The student table contains the following two records:

id first_name last_name admission_score 1 Alice Smith 8.95 2 Bob Johnson 8.75

And, the student_grade table stores the grades the students received:

id class_name grade student_id 1 Math 10 1 2 Math 9.5 1 3 Math 9.75 1 4 Science 9.5 1 5 Science 9 1 6 Science 9.25 1 7 Math 8.5 2 8 Math 9.5 2 9 Math 9 2 10 Science 10 2 11 Science 9.4 2

SQL EXISTS

Let’s say we want to get all students that have received a 10 grade in Math class.

If we are only interested in the student identifier, then we can run a query like this one:

SELECT
    student_grade.student_id
FROM
    student_grade
WHERE
    student_grade.grade = 10 AND
    student_grade.class_name = 'Math'
ORDER BY
    student_grade.student_id

But, the application is interested in displaying the full name of a student, not just the identifier, so we need info from the student table as well.

In order to filter the student records that have a 10 grade in Math, we can use the EXISTS SQL operator, like this:

SELECT
    id, first_name, last_name
FROM
    student
WHERE EXISTS (
    SELECT 1
    FROM
        student_grade
    WHERE
        student_grade.student_id = student.id AND
        student_grade.grade = 10 AND
        student_grade.class_name = 'Math'
)
ORDER BY id

When running the query above, we can see that only the Alice row is selected:

id first_name last_name 1 Alice Smith

The outer query selects the student row columns we are interested in returning to the client. However, the WHERE clause is using the EXISTS operator with an associated inner subquery.

The EXISTS operator returns true if the subquery returns at least one record and false if no row is selected. The database engine does not have to run the subquery entirely. If a single record is matched, the EXISTS operator returns true, and the associated other query row is selected.
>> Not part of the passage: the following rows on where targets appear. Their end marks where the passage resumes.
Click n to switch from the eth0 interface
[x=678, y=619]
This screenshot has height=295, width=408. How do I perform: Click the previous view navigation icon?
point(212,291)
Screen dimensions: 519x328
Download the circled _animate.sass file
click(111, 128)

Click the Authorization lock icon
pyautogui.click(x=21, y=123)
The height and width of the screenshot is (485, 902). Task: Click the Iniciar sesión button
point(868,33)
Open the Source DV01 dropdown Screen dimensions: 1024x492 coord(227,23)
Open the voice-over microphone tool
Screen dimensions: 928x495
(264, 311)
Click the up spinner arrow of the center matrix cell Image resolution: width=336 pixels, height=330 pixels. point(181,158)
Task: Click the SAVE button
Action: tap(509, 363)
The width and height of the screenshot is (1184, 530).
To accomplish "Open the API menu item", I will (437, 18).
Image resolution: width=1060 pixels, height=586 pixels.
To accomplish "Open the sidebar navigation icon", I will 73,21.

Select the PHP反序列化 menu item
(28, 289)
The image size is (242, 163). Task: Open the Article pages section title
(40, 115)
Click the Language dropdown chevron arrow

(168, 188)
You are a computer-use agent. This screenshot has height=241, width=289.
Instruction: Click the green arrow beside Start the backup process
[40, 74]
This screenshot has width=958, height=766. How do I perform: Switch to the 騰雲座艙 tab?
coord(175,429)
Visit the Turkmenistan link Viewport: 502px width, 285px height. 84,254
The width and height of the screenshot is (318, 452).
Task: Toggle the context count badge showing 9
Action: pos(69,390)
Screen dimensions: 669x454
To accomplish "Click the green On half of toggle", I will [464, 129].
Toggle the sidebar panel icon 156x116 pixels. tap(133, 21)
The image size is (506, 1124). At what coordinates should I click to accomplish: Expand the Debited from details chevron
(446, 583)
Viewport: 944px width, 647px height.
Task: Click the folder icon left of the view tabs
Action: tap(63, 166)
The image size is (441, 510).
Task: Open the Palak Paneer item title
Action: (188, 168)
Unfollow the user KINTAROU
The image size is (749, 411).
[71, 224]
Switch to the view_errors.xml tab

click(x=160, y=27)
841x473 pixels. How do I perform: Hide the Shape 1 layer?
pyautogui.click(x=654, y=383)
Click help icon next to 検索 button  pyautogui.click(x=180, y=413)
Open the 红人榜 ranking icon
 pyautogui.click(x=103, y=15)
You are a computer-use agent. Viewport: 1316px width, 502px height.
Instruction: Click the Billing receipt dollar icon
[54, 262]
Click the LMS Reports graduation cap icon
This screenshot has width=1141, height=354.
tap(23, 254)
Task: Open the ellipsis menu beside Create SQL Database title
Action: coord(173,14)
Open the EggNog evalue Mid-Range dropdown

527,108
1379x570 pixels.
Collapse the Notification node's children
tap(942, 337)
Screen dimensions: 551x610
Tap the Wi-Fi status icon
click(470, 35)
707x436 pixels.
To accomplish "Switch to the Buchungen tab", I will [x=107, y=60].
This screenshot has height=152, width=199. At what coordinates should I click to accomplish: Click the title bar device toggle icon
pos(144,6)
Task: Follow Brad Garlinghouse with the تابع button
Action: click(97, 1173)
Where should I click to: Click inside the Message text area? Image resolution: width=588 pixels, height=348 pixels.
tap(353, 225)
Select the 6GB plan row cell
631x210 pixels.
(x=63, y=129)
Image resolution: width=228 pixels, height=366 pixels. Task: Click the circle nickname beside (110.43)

The inner subquery is correlated because the student_id column of the student_grade table is matched against the id column of the outer student table.

SQL NOT EXISTS

Let’s consider we want to select all students that have no grade lower than 9. For this, we can use NOT EXISTS, which negates the logic of the EXISTS operator.

Therefore, the NOT EXISTS operator returns true if the underlying subquery returns no record. However, if a single record is matched by the inner subquery, the NOT EXISTS operator will return false, and the subquery execution can be stopped.

To match all student records that have no associated student_grade with a value lower than 9, we can run the following SQL query:

SELECT
    id, first_name, last_name
FROM
    student
WHERE NOT EXISTS (
    SELECT 1
    FROM
        student_grade
    WHERE
        student_grade.student_id = student.id AND
        student_grade.grade < 9
)
ORDER BY id

When running the query above, we can see that only the Alice record is matched:

id first_name last_name 1 Alice Smith

So, the advantage of using the SQL EXISTS and NOT EXISTS operators is that the inner subquery execution can be stopped as long as a matching record is found.


O
Onga Leo-Yoda Vellem

They are very similar but not really the same.

In terms of efficiency, I've found the left join is null statement more efficient (when an abundance of rows are to be selected that is)


o
onedaywhen

If the optimizer says they are the same then consider the human factor. I prefer to see NOT EXISTS :)


o
oglester

It depends..

SELECT x.col
FROM big_table x
WHERE x.key IN( SELECT key FROM really_big_table );

would not be relatively slow the isn't much to limit size of what the query check to see if they key is in. EXISTS would be preferable in this case.

But, depending on the DBMS's optimizer, this could be no different.

As an example of when EXISTS is better

SELECT x.col
FROM big_table x
WHERE EXISTS( SELECT key FROM really_big_table WHERE key = x.key);
  AND id = very_limiting_criteria

IN and EXISTS get the same plan in SQL Server. The question is about NOT IN vs NOT EXISTS anyway.